I’ve not made much beer in the last year, so having ordered 25kg of pale malt and various other bits and pieces, last week I decided to crack on with a few brews. Protz and Wheeler’s “Brew Your Own British Real Ale At Home” has been something of a bible for me, so I worked my way through a few recipes.

Over the course of several days I did five gallon batches of Arkell’s Kingsdown, Morland Old Speckled Hen, Eldridge Pope/Thomas Hardy Royal Oak, Big Lamp Big Bitter and Courage Directors. I was in the process of heating up some water to start a mash for some Fullers London Pride when the power went off. Down in the cellar I could see that the earth leakage trip had flipped. I reset it only for it to trip again. A second reset allowed me time to discover that the connector for the heating element in my boiler was making an unpleasant crackling noise and was almost certainly the cause of the electrical problems, so I disconnected it immediately.

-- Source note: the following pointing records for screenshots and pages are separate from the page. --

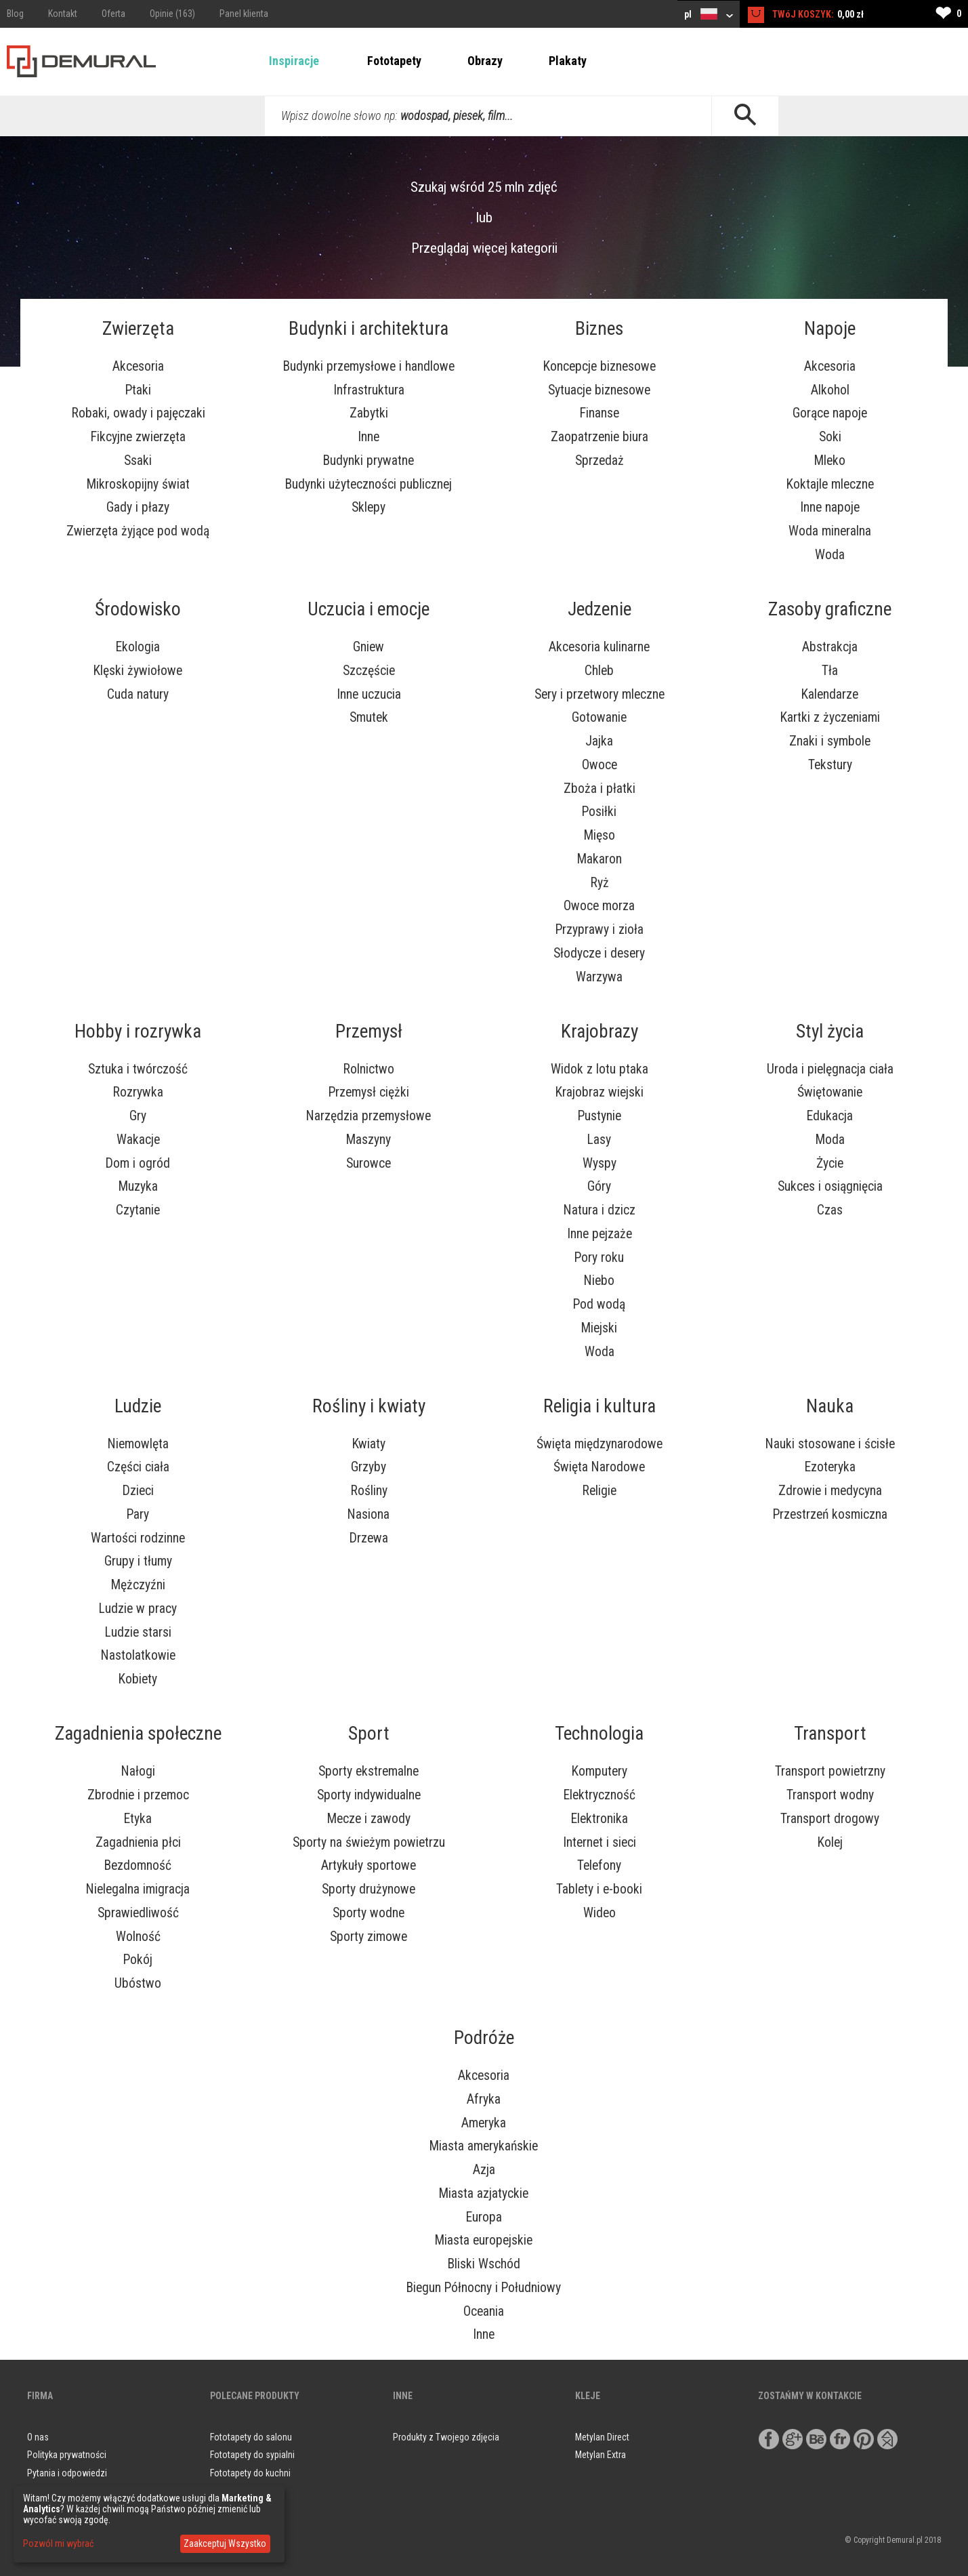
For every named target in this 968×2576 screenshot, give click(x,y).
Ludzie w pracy (138, 1608)
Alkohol (830, 390)
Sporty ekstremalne (368, 1771)
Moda (830, 1139)
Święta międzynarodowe (599, 1444)
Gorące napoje (830, 413)
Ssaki (138, 460)
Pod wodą (599, 1304)
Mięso (599, 835)
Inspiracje (294, 61)
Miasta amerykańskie (483, 2146)
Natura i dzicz (599, 1210)
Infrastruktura (368, 390)
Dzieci (138, 1490)
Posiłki (599, 811)
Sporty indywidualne (369, 1795)
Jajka (599, 741)
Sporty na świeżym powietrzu (369, 1842)
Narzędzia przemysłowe (368, 1116)
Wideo (599, 1913)
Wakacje (138, 1139)
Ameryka (483, 2123)
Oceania (483, 2311)
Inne (368, 437)
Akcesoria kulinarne (599, 647)
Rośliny (368, 1490)
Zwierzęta (138, 329)
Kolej (830, 1842)
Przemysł (368, 1031)
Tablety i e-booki (599, 1889)
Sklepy (368, 507)
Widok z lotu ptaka (599, 1069)
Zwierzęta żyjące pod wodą (137, 531)
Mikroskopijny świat (138, 484)
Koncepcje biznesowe (599, 366)
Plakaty (568, 61)
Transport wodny (830, 1795)
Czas (830, 1210)
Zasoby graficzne (829, 609)
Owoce (599, 765)
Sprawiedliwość (138, 1913)
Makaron (599, 859)
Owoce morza (599, 906)
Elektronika (599, 1818)
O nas (38, 2437)
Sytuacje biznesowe (599, 390)
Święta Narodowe (599, 1467)
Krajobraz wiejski (599, 1092)
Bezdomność (137, 1865)
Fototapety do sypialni (252, 2454)
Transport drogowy (829, 1818)
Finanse (599, 413)
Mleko (829, 460)
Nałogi (138, 1771)
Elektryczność (599, 1795)
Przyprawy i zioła (599, 929)
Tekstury (830, 765)
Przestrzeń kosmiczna (830, 1514)
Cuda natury (138, 694)
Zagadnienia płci (138, 1842)
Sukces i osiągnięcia (830, 1186)
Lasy (599, 1139)
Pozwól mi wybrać (58, 2543)
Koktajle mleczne (830, 484)
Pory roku (599, 1257)
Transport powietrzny (830, 1771)
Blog (15, 13)
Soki (830, 437)
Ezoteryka (830, 1467)
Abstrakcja (830, 647)
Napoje (830, 329)
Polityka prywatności (66, 2454)
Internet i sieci (599, 1842)
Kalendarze (829, 694)
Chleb (599, 670)
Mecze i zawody (369, 1818)
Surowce (368, 1163)
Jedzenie (599, 609)
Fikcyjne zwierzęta (138, 437)
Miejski (599, 1328)
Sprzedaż (599, 460)
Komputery (599, 1771)
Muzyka (138, 1186)
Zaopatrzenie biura (599, 437)
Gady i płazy (137, 507)
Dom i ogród (138, 1163)
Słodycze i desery (599, 953)
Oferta (113, 13)
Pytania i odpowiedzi (67, 2473)
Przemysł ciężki (369, 1092)
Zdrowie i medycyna (830, 1490)
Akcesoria (138, 366)
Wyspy (599, 1163)
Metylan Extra (600, 2454)
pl (708, 14)
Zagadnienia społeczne (138, 1733)
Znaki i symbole (829, 741)
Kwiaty (368, 1444)
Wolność (138, 1936)
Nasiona (369, 1514)
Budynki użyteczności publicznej (368, 484)
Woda (830, 555)
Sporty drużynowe (368, 1889)
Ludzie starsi (138, 1632)
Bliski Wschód (484, 2264)
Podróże (484, 2038)
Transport (830, 1733)
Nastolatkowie (138, 1655)
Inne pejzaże (599, 1234)
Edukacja (830, 1116)
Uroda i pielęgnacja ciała (830, 1069)
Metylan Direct (602, 2437)
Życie (829, 1163)
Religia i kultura (599, 1406)
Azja (484, 2170)
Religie (599, 1490)
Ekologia (138, 647)
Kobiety (138, 1679)
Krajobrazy (599, 1031)
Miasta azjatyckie (483, 2193)
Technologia (599, 1733)
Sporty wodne (368, 1913)
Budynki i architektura (368, 329)
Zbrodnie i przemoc (138, 1795)
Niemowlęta (138, 1444)
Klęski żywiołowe (137, 670)
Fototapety (394, 61)
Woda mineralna (829, 531)
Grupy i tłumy (138, 1561)
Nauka (830, 1406)
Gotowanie (599, 717)
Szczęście (369, 670)
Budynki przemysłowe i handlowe (369, 366)
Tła (830, 670)
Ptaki (138, 390)
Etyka (138, 1818)
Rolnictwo (368, 1069)
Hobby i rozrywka (138, 1031)
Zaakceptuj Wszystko (225, 2543)
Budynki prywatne (368, 460)
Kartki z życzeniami (830, 717)
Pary (138, 1514)
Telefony (599, 1865)
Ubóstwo (137, 1983)
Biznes (599, 329)
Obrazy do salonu (243, 2491)
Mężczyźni (138, 1585)
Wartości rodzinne (138, 1538)
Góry (599, 1186)
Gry (137, 1116)
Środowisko (138, 609)
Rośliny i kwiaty (368, 1406)
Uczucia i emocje (368, 609)
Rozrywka (137, 1092)
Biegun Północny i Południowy (483, 2287)
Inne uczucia (369, 694)
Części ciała (138, 1467)
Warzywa (599, 977)
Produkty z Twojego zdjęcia (446, 2437)
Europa (484, 2217)
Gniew (368, 647)
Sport (369, 1733)
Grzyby (368, 1467)
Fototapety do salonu (251, 2437)
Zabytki (369, 413)
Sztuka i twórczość (138, 1069)
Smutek (369, 717)
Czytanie (138, 1210)
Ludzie (137, 1406)
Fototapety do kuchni (250, 2473)
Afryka (484, 2099)
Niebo (599, 1280)
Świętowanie (829, 1092)
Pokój (137, 1959)
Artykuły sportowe (368, 1865)
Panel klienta (243, 13)
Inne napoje (830, 507)
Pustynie (599, 1116)
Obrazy (485, 61)
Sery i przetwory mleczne (599, 694)
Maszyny (368, 1139)
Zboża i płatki (599, 788)
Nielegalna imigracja (138, 1889)
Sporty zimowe (368, 1936)
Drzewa (369, 1538)
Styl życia (830, 1031)
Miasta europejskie (483, 2240)
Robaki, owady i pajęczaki (138, 413)
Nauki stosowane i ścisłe (830, 1444)
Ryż (599, 883)
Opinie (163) (172, 13)
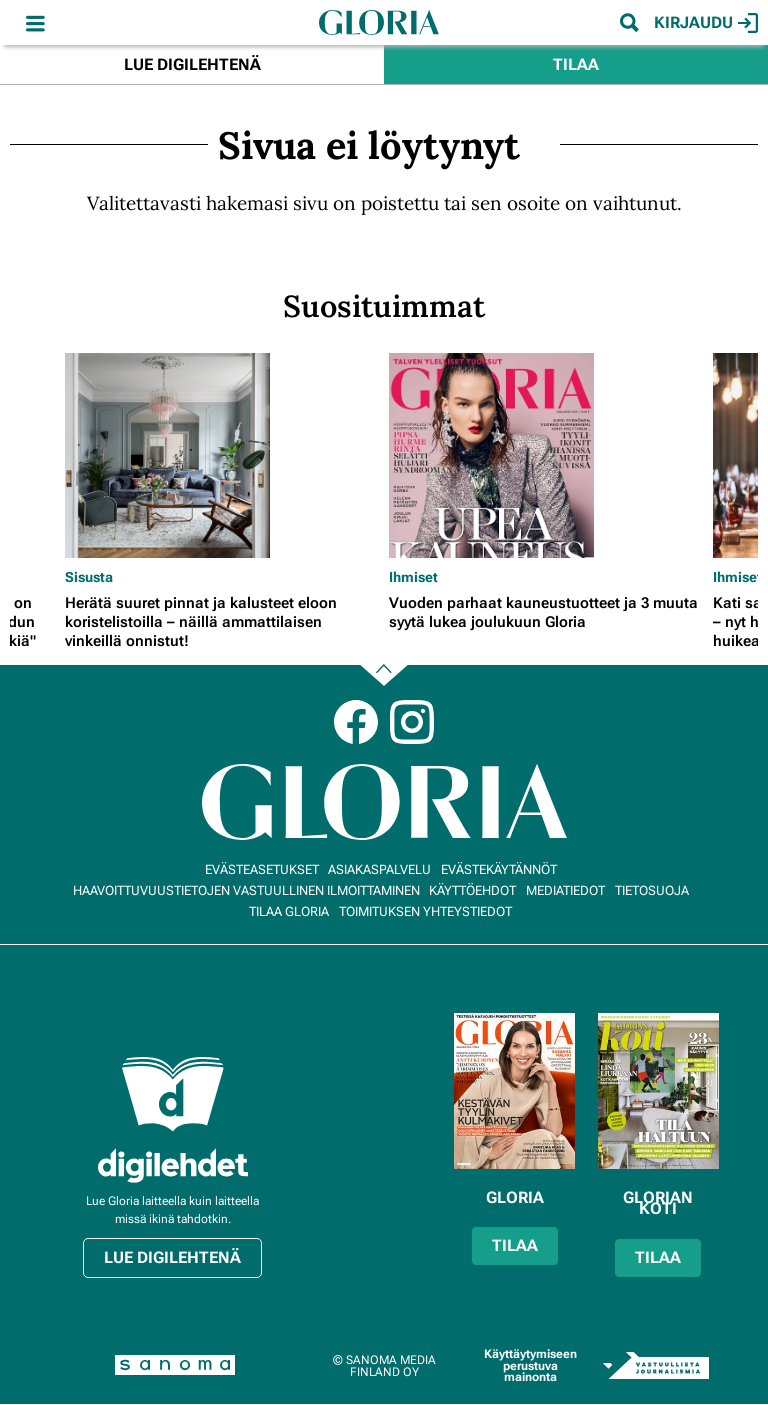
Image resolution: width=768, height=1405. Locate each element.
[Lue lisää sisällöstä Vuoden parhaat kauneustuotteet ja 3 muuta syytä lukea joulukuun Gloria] (546, 455)
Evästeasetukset (262, 869)
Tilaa (576, 64)
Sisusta (89, 577)
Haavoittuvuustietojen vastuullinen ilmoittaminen (246, 890)
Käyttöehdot (472, 890)
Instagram (412, 722)
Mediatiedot (565, 890)
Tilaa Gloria (289, 911)
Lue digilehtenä (192, 64)
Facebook (356, 722)
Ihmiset (413, 577)
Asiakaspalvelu (379, 869)
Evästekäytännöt (499, 869)
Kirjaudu (706, 23)
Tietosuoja (652, 890)
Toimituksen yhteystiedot (425, 911)
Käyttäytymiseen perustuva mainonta (530, 1365)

Unfortunately the thermostat on the boiler has also been playing up and to replace both the element and thermostat is little different to the cost of an entirely new boiler, so my mind turned to what I might replace it with that would make brewing a bit more efficient and allow me to work somewhere other than the kitchen, as for some inexplicable reason my wife seems to have an aversion to sticky floors. I have some ideas now, but they may have to wait a while as it could easily turn into another “project” and right now I have quite enough of those to finish as it is. So, the weighed out London Pride mash ingredients have been bagged up and put away and I’ll come back to that another time.

Whatever my new arrangements, it will be interesting to see how efficient the mash is. My OG figures always come out a few degrees lower than those suggested by Wheeler and Protz. It would be encouraging to achieve something closer, either as a result of improving the mashing process, or by better sparging.